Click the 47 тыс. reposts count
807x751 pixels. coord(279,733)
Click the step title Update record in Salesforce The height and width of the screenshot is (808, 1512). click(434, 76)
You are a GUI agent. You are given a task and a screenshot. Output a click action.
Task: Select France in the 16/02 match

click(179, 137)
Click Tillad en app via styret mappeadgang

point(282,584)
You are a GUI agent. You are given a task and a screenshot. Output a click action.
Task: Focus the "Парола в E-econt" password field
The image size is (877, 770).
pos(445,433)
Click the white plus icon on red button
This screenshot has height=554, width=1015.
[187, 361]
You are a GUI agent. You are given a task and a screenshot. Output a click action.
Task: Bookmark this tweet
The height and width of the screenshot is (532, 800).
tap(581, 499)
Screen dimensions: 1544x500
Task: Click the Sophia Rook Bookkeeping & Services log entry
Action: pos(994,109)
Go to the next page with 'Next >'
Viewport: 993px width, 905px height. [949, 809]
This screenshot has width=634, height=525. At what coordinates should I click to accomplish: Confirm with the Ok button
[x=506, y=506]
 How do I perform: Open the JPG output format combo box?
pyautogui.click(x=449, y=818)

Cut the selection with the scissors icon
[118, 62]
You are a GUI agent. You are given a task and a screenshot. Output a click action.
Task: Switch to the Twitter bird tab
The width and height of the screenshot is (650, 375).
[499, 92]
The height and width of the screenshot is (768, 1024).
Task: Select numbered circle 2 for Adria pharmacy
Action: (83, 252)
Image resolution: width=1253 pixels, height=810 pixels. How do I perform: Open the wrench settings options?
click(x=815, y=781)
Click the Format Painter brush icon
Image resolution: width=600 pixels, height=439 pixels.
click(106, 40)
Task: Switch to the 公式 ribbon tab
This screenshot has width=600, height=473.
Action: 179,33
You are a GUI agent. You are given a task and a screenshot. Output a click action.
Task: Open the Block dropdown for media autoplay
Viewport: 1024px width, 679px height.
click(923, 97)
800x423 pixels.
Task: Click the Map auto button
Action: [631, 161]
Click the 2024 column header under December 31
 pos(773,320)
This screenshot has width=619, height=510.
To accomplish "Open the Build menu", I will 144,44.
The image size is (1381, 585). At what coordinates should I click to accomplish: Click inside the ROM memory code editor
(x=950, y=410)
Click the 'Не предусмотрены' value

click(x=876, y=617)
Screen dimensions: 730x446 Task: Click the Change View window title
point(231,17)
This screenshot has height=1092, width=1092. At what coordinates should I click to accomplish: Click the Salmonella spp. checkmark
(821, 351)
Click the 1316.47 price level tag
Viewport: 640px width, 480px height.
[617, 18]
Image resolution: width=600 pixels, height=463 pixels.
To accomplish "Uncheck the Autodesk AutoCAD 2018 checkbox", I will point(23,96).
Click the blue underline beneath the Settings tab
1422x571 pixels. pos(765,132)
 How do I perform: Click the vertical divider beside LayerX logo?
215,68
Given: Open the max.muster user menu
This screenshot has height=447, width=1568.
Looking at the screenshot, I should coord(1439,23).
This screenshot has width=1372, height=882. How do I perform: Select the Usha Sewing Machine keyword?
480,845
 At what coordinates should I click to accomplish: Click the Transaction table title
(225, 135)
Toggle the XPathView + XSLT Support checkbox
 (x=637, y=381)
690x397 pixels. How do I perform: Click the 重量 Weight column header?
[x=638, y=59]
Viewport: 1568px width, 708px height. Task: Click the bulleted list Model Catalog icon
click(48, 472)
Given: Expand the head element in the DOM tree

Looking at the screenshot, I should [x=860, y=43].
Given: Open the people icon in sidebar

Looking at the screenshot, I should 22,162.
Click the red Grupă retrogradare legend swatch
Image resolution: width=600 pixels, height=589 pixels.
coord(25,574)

[What the task requires]: Return each line from the data where the string "Switch" can be found.

[Written solution]:
Task: Switch to the Twitter bird tab
Task: Switch to the 公式 ribbon tab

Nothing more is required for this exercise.